Brooklyn- Poignant Exploration of the Migrant Experience

John Crowley’s latest film, adapted from Colm Tóibín’s novel, is a moving and authentic depiction of a young Irish woman’s immigration to America in the 1950’s, and her attempts to navigate this strange new world in search of ‘home’.

After immigrating to Brooklyn, Eilis, torn between Tony (Cohen) a driven and caring American-Italian boy, and Jim, a polite, respected Irish boy (Gleeson), must decide where her heart lies. Although this synopsis may portray Brooklyn as a typical love-triangle romance, it’s so much more than this. The film is about Eilis’ personal experience as she attempts to adapt to a new and foreign country. It explores her inner conflict as she tries to balance homesickness and loyalty to her family with opportunity, education and the chance of a new life in Brooklyn. While the men she loves are important to her, they ultimately represent the advantages of their given country- ambition and new experiences vs comfort and social acceptance.

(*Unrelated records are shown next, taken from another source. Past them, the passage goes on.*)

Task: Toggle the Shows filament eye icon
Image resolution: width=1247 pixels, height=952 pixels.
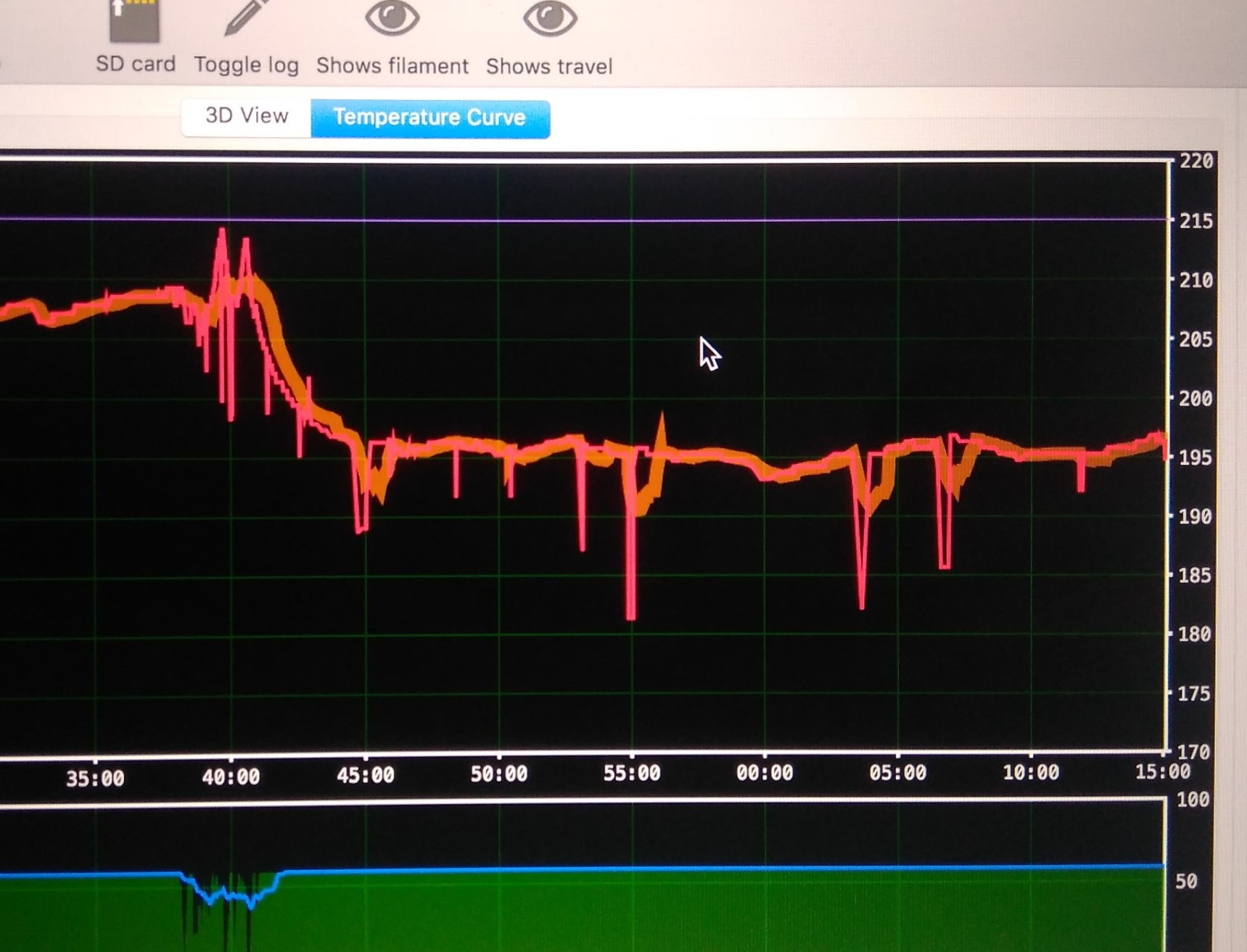Action: (x=392, y=17)
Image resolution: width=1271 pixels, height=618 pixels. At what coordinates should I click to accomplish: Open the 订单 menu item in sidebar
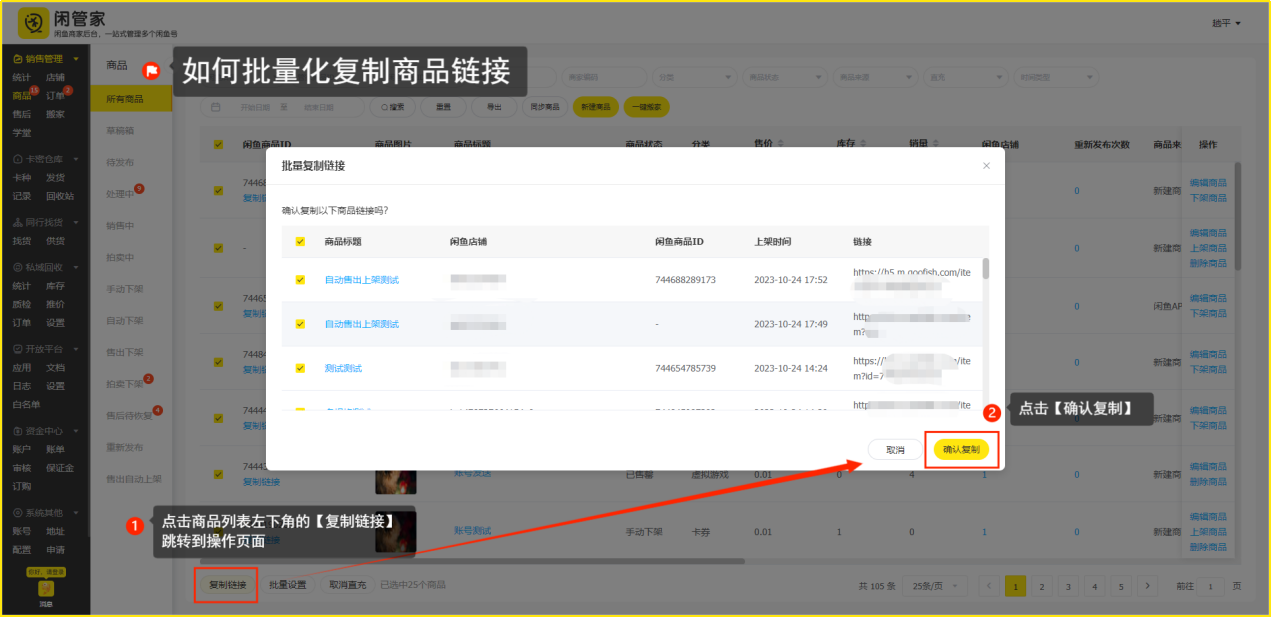coord(55,96)
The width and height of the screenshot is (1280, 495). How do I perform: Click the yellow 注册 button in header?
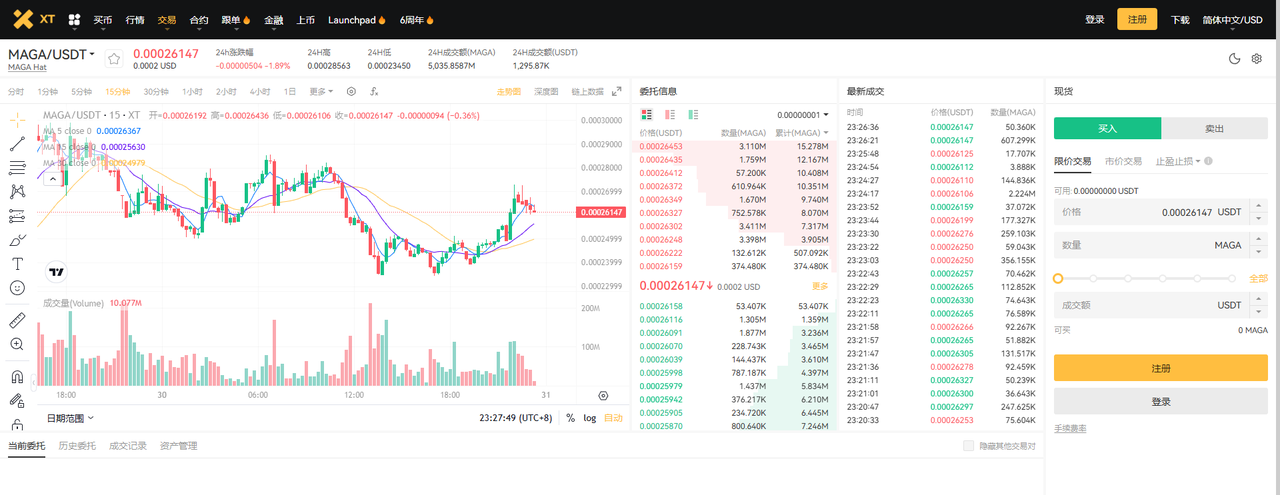[x=1137, y=19]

This film, which culminates in Eilis deciding her fate, brilliantly navigates the emotional tension, which feels sincere but not overtly sentimental. Hornby’s adaption of Tóibín’s novel doesn’t emblazon Eilis’ emotional turmoil, but relies on the cinematic medium to skilfully express it through editing, cinematography, and Ronan’s profound performance. From a bright and airy gardened street, to a dark and shady airless room, the artistic use of lighting directs the mood of the scene and thus gives insight into Eilis’ emotions.

Saoirse Ronan is authentic and understated, never falling into melodrama when depicting Eilis’ anguish and homesickness. Cohen, Glascott and Broadbent give good supporting performances and Walters is excellent as the strict Irish-Catholic matriarch.

Brooklyn is a wonderfully realised period piece that strikingly explores the distinct worlds of Ireland and America in the 1950’s, all the while reflecting upon the universality of the migrant experience.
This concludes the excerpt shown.